Les imbéciles qui considèrent que la foi catholique se contente de mépriser et de crucifier la chair n’ont rien compris : elle lui donne, au contraire, son sens véritable, celui de ne pas faire de son ventre son dieu, comme dit saint Paul. Les mêmes disent que le christianisme fait une fixation névrotique sur la sexualité, qu’il condamnerait aveuglément et d’une manière démesurée : alors pourquoi Marie-Madeleine fut-elle au pied de la Croix malgré son passé, et la première à voir Jésus ressuscité ? Bien au contraire, il n’est pas interdit de penser, avec Dante, que les péchés de chair sont les moins punis, parce qu’il vaut parfois mieux pécher par excès que de traîner un petit cœur sec sur les chemins du salut. À ce titre, Marie-Madeleine l’excessive, l’amoureuse, telle qu’elle nous est présentée, est celle qui passe de la luxure à la charité avec la même fougue et la même indifférence au jugement social.
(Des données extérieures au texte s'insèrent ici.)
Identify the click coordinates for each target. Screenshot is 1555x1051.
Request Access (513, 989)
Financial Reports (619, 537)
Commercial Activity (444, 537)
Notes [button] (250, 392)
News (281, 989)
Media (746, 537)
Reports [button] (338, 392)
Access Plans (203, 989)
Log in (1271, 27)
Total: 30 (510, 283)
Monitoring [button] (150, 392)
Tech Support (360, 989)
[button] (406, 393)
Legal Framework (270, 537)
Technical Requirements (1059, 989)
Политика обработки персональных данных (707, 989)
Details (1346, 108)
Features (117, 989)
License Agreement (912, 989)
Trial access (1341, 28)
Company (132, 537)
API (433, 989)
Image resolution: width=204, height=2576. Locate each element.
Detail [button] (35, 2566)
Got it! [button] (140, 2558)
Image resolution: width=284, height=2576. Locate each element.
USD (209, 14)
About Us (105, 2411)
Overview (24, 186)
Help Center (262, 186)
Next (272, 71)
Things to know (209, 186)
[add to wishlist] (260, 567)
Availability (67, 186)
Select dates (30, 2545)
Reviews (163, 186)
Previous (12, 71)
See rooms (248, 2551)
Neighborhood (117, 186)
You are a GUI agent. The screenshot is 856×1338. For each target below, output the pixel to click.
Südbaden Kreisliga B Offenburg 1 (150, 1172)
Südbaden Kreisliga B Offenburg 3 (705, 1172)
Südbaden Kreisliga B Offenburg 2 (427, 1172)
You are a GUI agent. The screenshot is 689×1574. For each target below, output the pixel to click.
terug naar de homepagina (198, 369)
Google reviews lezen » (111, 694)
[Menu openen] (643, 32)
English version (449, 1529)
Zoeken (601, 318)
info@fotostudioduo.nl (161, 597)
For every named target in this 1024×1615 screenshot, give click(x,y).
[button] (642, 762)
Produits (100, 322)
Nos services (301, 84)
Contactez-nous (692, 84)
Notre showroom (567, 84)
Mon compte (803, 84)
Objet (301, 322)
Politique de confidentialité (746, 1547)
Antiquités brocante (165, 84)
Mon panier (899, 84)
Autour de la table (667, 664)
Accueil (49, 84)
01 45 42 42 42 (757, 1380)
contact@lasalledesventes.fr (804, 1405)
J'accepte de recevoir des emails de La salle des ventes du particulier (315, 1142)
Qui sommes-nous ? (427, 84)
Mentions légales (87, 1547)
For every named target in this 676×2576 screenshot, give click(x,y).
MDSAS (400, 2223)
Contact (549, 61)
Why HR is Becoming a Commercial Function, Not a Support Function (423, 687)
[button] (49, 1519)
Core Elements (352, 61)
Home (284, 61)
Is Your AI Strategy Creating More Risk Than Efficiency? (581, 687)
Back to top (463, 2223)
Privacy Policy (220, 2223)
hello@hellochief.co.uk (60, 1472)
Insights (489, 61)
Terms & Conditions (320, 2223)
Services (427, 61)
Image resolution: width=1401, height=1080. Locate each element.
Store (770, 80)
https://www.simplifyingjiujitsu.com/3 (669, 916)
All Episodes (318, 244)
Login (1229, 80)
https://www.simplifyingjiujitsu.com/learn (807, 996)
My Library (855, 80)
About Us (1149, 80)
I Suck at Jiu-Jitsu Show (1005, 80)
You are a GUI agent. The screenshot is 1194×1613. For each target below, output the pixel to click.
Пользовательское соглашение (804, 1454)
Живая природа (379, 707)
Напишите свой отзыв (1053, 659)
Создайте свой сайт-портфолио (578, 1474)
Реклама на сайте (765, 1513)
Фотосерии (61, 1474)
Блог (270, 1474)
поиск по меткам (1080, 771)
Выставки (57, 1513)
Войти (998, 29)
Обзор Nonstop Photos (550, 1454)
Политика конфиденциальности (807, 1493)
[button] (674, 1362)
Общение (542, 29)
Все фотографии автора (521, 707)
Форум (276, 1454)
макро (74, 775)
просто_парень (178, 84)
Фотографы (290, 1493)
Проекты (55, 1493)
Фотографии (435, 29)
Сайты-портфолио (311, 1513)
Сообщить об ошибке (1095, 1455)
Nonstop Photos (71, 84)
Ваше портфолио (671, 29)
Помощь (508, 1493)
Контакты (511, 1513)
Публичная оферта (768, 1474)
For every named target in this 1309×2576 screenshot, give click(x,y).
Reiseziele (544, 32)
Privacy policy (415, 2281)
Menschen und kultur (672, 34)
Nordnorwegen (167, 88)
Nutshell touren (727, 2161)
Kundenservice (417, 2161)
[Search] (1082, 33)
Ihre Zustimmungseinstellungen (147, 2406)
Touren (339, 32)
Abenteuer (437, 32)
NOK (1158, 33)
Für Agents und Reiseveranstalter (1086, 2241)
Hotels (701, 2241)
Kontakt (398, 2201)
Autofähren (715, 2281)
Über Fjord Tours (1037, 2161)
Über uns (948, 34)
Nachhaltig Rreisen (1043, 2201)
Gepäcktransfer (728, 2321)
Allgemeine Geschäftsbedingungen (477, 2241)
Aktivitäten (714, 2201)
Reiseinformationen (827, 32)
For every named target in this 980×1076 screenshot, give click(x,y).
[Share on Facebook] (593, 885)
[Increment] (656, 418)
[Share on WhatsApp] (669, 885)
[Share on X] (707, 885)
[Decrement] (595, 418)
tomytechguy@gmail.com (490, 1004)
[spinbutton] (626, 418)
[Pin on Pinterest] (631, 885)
On connaît cette blague de curé : quand Marie-Madeleine monta aux cieux, les chœurs des anges chantèrent bien plus fort que pour 99 justes
On connaît cette blague de curé : quand Marie-Madeleine monta aux cieux, les chœurs des anges chantèrent bien plus fort que pour 99 justes. Jalouse de cette fiesta céleste, une vierge, au bord de l’escalier du paradis, se tourna vers une autre et lui dit : « Eh bah, si j’avais su ! » Marie-Madeleine est l’exemple de la miséricorde en actes. Jean-Jacques Goldman avouait avoir « une tendresse particulière / pour ces filles qui n’ont pas de manières ». Il ne pensait peut-être pas à Marie-Madeleine, mais il sentait probablement, lui aussi, qu’il serait beaucoup pardonné à celles qui ont beaucoup aimé. Que son souvenir nous éclaire la prochaine fois que nous condamnerons, comme des petits-bourgeois, telle ou telle fille pas vraiment sainte, parce que nous sommes capitalistes jusque dans le slip, et que nous considérons la chasteté comme un capital.